Exercise description: Reproduce all of the data exactly, with no line skipped.

Material supplied:
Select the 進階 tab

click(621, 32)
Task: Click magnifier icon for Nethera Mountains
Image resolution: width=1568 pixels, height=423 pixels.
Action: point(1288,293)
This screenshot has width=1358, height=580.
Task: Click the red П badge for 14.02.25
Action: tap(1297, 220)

Task solution:
Select the 進階 tab

click(621, 32)
Task: Click magnifier icon for Nethera Mountains
Image resolution: width=1568 pixels, height=423 pixels.
Action: point(1288,293)
This screenshot has width=1358, height=580.
Task: Click the red П badge for 14.02.25
Action: tap(1297, 220)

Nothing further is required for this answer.